Winter kept her distance as Autumn knocked on the door, which creaked open almost at her touch. A thin, elderly man blinked at them through the doorway as though he hadn’t se
en daylight in some time.
She knew him. Just as her mind had taken her into the vision, her mind now knew this was the terrible man in that dream.
In front of her, Autumn took a breath, but the jolt of recognition Winter experienced from her vision was too much for her. There was no way she could stay silent. Winter plowed ahead before Autumn could so much as get a word out.
“Hello.” Winter smiled as brightly as she could. The years had not been kind to Arthur, but she could still see the younger man of her vision in his eyes. These were suspicious eyes, unfriendly and cold. They seemed to bore a hole through her.
“My name is Winter Black,” she said through the open door. “I’m Bill…William Black’s daughter.
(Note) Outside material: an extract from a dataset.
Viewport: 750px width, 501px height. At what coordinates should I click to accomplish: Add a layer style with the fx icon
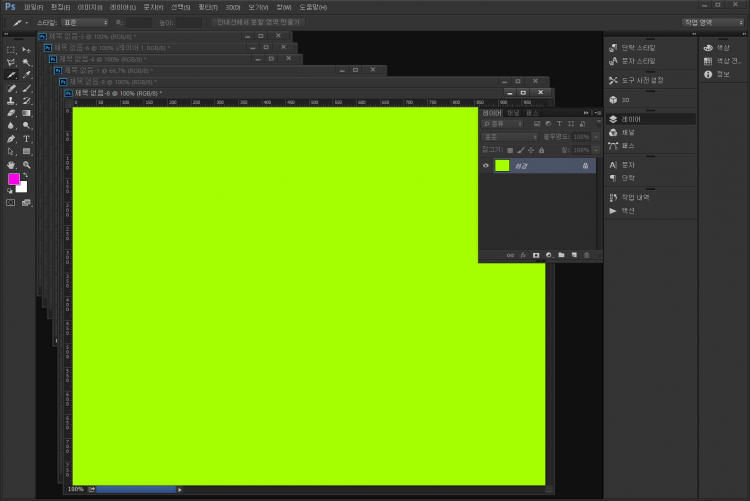click(x=523, y=255)
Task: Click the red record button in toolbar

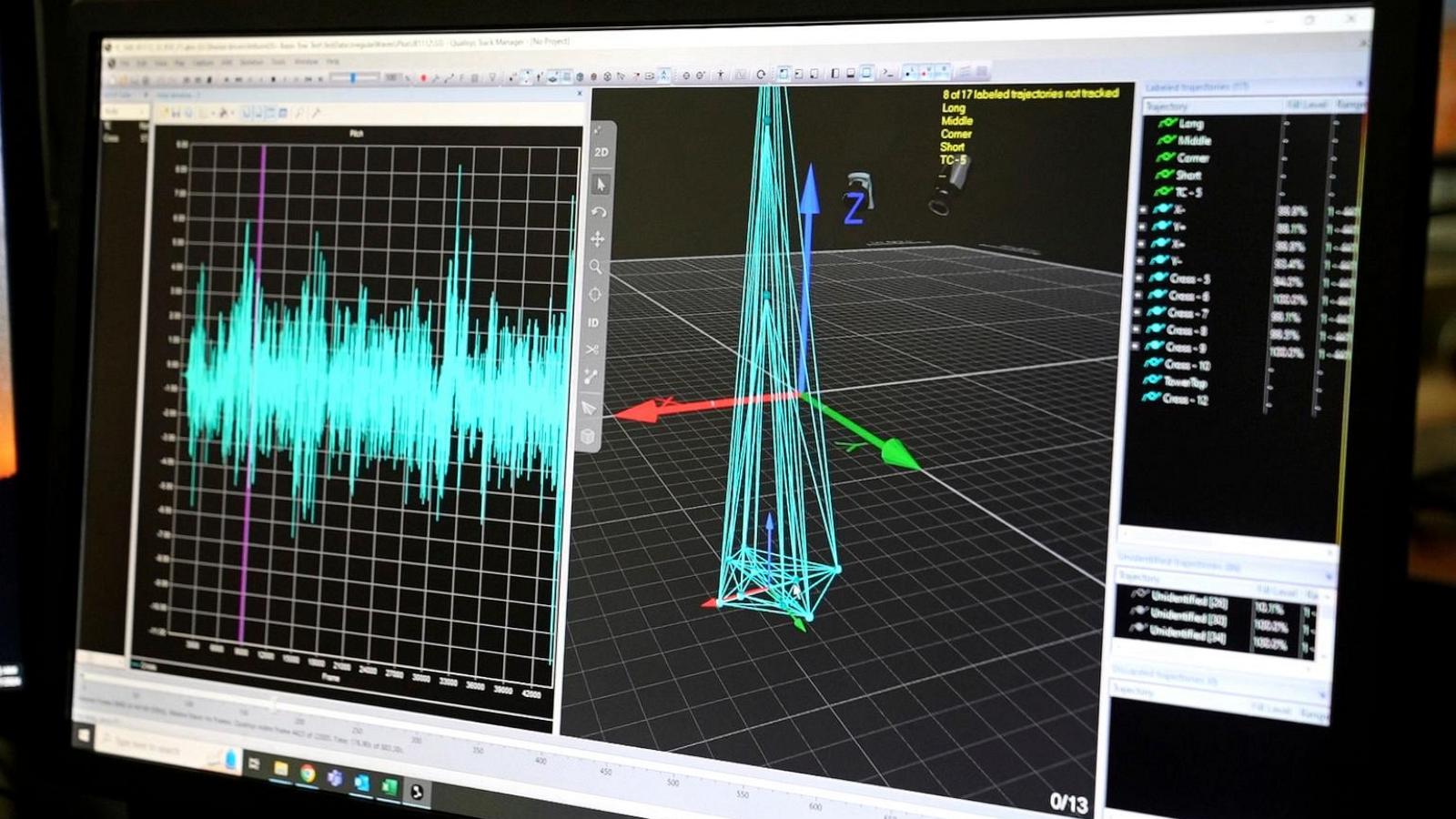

My parents were killed when I was still young, and I don’t really know any of my relatives, so I’m now trying to make connections to their extended family, and I wondered if I could talk to you?”
She ignored Autumn, who was shooting silent daggers into the side of her head. Not only was this completely contrary to the plan, but it was an entirely different approach. To be fair, the family thing had only just occurred to her as the door began to open. She would apologize to Autumn later.
The old man glared at each in turn, giving one assessing gaze at a time. It was as though he was looking at a couple of horses for sale and found them wanting. It was a wonder he didn’t ask to check their teeth.
His upper lip curled, and Winter was convinced that he was going to slam the door in her face. She was reaching for the badge in her back pocket when the old man backed out of the doorway, disappearing into the depths of the house. He left the door open behind him.
Winter and Autumn exchanged glances. Arthur didn’t seem like a cooperative witness, but the silent welcome was probably as good as they were going to get.
They stepped into a front parlor that had seen better days. Old tattered furniture and stacks of random auto parts and old pizza boxes lined narrow walkways. Arthur swept his hand over the couch and sent bolts, screws, pens, paperclips, stale-looking M&Ms, and other small bits of garbage to skittering under an old chest of drawers that had more than one drawer missing, giving it a toothless grin.